→ **Source text**:

START

[PATCH] D156112: [AArch64][LoopVectorize] Improve tail-folding heuristic on neoverse-v1

Tue Jul 25 04:20:20 PDT 2023

igor.kirillov added inline comments.

================
Comment at: llvm/lib/Target/AArch64/AArch64TargetTransformInfo.cpp:3789
+  // insufficient computation between comparisons can slow down the code.
+  return NumInsns >= SVETailFoldInsnThreshold * NumComparisons;
 }
----------------
david-arm wrote:
> At first glance this feels a little brutal - doubling (or even tripling!) the threshold when there is an extra compare in the loop. Also, I would have thought that after adding one or two more compares we should really hit a plateau for the threshold because at the point the volume of compares is more likely to be the bottleneck after filling up all the pipelines?

END

→ **Given records**:
START

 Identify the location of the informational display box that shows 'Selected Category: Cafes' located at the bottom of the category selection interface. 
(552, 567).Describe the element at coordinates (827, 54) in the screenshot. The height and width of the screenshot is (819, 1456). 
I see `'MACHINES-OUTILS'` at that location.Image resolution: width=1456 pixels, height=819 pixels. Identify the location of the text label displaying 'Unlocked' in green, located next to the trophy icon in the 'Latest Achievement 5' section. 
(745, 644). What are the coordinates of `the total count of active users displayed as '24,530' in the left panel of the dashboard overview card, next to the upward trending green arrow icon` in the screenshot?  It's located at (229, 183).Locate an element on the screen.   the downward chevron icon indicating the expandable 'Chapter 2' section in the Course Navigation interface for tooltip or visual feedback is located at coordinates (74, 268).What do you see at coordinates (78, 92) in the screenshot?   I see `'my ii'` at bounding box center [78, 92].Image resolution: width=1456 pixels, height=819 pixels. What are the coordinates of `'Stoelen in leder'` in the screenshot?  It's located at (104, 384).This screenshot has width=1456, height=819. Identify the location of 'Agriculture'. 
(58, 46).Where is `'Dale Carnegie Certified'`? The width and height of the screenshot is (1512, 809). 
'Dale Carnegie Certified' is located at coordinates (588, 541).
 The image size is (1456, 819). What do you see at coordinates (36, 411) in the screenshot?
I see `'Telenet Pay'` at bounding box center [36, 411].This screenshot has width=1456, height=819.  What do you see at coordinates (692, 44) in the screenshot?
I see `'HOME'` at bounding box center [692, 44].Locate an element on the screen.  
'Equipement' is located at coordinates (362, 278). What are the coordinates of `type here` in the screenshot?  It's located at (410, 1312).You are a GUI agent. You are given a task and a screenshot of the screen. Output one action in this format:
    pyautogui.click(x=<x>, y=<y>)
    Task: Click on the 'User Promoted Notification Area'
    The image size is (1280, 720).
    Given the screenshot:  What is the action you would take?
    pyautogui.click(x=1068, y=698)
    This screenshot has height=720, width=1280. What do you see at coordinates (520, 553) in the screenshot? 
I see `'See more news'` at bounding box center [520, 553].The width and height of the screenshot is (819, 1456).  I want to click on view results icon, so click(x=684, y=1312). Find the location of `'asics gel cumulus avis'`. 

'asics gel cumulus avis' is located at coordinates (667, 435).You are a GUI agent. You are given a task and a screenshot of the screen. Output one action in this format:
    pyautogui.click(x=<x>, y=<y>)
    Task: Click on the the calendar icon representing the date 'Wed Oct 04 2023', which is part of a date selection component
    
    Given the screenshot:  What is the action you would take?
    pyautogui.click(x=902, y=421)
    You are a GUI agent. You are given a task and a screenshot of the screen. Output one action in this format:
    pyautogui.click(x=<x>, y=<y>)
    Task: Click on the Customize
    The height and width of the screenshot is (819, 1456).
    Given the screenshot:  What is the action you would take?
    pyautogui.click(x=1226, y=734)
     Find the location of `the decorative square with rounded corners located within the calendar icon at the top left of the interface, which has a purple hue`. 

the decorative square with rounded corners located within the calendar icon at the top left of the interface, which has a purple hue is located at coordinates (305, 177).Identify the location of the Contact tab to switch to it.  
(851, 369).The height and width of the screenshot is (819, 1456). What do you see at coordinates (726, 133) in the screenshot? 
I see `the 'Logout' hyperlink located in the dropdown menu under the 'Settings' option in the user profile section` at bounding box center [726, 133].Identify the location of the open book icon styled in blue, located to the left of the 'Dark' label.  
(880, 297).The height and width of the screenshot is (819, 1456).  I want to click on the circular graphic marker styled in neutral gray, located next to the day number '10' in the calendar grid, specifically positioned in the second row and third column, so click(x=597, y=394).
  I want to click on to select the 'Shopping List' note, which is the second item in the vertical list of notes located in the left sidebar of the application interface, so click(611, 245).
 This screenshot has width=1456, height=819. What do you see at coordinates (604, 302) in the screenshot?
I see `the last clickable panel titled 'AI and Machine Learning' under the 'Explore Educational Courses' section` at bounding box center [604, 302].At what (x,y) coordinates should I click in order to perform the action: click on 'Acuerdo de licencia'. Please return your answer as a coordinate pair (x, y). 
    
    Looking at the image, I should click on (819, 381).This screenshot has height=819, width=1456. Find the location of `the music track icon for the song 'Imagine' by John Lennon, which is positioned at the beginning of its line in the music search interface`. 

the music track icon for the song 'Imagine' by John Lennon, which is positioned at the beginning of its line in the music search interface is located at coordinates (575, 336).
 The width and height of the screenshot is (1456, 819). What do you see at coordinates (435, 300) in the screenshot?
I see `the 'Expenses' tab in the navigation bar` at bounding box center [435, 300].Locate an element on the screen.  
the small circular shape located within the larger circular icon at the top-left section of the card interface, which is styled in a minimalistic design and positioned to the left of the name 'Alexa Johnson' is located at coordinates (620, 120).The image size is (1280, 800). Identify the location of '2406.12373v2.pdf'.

END

→ **What to do**:
A - Answer these questions from the tail-folding patch review:
(i) Which source file and line number is the inline comment attached to?
(ii) Who added the inline comments?
(iii) According to david-arm, what should the threshold do after one or two more compares are added?
B - Write the next part of the tail-folding patch review, picking up right after its final sentence.
The records are separate material with no connection to the text.

→ **The results**:
A -
(i) llvm/lib/Target/AArch64/AArch64TargetTransformInfo.cpp, line 3789
(ii) igor.kirillov
(iii) It should hit a plateau.

B -
> 
> @igor.kirillov What loops have you tested this on and have you established what the minimum thresholds required to prevent tail-folding are? I just wonder if instead of multiplying the threshold you can actually do something like this:
> 
>   unsigned AdditionalInsns = NumComparisons > 1 ? 5 : 0;
>   return NumInsns >= (SVETailFoldInsnThreshold  + AdditionalInsns );
> 
> If you haven't done so already, then I think it's worth collecting some data on what thresholds are really needed.
Brutal but effective :)
It's hard to make a simple yet precise heuristic. I tried to see how many computational instructions we need after comparison to make this problem disappear, and it is around ten fmul/fadd instructions. If there are memory access instructions among them, we need less.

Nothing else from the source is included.